• Available data:
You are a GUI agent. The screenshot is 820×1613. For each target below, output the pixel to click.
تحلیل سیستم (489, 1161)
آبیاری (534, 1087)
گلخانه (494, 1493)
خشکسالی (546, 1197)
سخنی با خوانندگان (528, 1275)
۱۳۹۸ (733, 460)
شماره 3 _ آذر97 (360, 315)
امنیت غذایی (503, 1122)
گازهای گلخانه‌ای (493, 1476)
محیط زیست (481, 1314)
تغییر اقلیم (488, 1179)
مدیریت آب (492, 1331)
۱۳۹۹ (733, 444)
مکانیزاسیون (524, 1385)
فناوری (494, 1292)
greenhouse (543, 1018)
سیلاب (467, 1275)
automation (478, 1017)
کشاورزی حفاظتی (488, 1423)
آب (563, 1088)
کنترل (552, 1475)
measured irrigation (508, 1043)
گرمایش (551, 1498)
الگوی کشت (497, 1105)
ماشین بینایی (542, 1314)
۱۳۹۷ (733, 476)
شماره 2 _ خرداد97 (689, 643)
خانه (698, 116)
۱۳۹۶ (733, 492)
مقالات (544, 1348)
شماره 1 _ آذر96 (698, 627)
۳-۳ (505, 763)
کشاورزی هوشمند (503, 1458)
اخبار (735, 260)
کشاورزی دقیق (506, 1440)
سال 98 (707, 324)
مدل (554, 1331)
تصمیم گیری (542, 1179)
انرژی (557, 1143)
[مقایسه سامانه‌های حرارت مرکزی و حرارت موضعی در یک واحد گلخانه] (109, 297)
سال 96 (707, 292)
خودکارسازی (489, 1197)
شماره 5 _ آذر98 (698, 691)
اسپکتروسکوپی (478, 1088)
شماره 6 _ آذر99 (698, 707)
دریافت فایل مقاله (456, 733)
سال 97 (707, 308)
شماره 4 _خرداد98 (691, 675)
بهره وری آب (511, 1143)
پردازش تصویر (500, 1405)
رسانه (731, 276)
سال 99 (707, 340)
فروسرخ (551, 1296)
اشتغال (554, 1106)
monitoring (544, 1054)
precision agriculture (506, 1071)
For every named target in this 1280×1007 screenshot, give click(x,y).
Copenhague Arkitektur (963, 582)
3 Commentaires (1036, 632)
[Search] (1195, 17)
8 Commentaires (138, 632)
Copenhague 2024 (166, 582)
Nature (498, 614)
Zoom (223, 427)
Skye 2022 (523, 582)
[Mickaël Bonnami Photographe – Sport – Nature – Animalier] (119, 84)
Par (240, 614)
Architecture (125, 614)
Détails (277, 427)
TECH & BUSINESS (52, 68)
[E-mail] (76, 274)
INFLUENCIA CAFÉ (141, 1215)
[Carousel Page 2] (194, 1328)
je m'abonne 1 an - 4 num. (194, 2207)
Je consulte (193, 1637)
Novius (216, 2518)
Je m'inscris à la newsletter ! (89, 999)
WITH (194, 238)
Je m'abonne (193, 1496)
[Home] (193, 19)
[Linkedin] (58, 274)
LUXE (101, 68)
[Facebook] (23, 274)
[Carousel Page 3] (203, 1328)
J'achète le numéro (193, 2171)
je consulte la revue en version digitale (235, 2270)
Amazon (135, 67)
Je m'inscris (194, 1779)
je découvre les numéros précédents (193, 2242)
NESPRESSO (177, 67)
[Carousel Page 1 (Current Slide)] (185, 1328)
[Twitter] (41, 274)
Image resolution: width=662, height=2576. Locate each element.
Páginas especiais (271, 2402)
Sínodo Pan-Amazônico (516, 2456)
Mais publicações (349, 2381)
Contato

• What you are asked to do: Repeat the records above exactly as they appear.

• Task output:
You are a GUI agent. The screenshot is 820×1613. For each target below, output the pixel to click.
تحلیل سیستم (489, 1161)
آبیاری (534, 1087)
گلخانه (494, 1493)
خشکسالی (546, 1197)
سخنی با خوانندگان (528, 1275)
۱۳۹۸ (733, 460)
شماره 3 _ آذر97 (360, 315)
امنیت غذایی (503, 1122)
گازهای گلخانه‌ای (493, 1476)
محیط زیست (481, 1314)
تغییر اقلیم (488, 1179)
مدیریت آب (492, 1331)
۱۳۹۹ (733, 444)
مکانیزاسیون (524, 1385)
فناوری (494, 1292)
greenhouse (543, 1018)
سیلاب (467, 1275)
automation (478, 1017)
کشاورزی حفاظتی (488, 1423)
آب (563, 1088)
کنترل (552, 1475)
measured irrigation (508, 1043)
گرمایش (551, 1498)
الگوی کشت (497, 1105)
ماشین بینایی (542, 1314)
۱۳۹۷ (733, 476)
شماره 2 _ خرداد97 (689, 643)
خانه (698, 116)
۱۳۹۶ (733, 492)
مقالات (544, 1348)
شماره 1 _ آذر96 (698, 627)
۳-۳ (505, 763)
کشاورزی هوشمند (503, 1458)
اخبار (735, 260)
کشاورزی دقیق (506, 1440)
سال 98 (707, 324)
مدل (554, 1331)
تصمیم گیری (542, 1179)
انرژی (557, 1143)
[مقایسه سامانه‌های حرارت مرکزی و حرارت موضعی در یک واحد گلخانه] (109, 297)
سال 96 (707, 292)
خودکارسازی (489, 1197)
شماره 5 _ آذر98 (698, 691)
اسپکتروسکوپی (478, 1088)
شماره 6 _ آذر99 (698, 707)
دریافت فایل مقاله (456, 733)
سال 97 (707, 308)
شماره 4 _خرداد98 (691, 675)
بهره وری آب (511, 1143)
پردازش تصویر (500, 1405)
رسانه (731, 276)
سال 99 (707, 340)
فروسرخ (551, 1296)
اشتغال (554, 1106)
monitoring (544, 1054)
precision agriculture (506, 1071)
For every named target in this 1280×1007 screenshot, give click(x,y).
Copenhague Arkitektur (963, 582)
3 Commentaires (1036, 632)
[Search] (1195, 17)
8 Commentaires (138, 632)
Copenhague 2024 (166, 582)
Nature (498, 614)
Zoom (223, 427)
Skye 2022 (523, 582)
[Mickaël Bonnami Photographe – Sport – Nature – Animalier] (119, 84)
Par (240, 614)
Architecture (125, 614)
Détails (277, 427)
TECH & BUSINESS (52, 68)
[E-mail] (76, 274)
INFLUENCIA CAFÉ (141, 1215)
[Carousel Page 2] (194, 1328)
je m'abonne 1 an - 4 num. (194, 2207)
Je consulte (193, 1637)
Novius (216, 2518)
Je m'inscris à la newsletter ! (89, 999)
WITH (194, 238)
Je m'abonne (193, 1496)
[Home] (193, 19)
[Linkedin] (58, 274)
LUXE (101, 68)
[Facebook] (23, 274)
[Carousel Page 3] (203, 1328)
J'achète le numéro (193, 2171)
je consulte la revue en version digitale (235, 2270)
Amazon (135, 67)
Je m'inscris (194, 1779)
je découvre les numéros précédents (193, 2242)
NESPRESSO (177, 67)
[Carousel Page 1 (Current Slide)] (185, 1328)
[Twitter] (41, 274)
Image resolution: width=662, height=2576. Locate each element.
Páginas especiais (271, 2402)
Sínodo Pan-Amazônico (516, 2456)
Mais publicações (349, 2381)
Contato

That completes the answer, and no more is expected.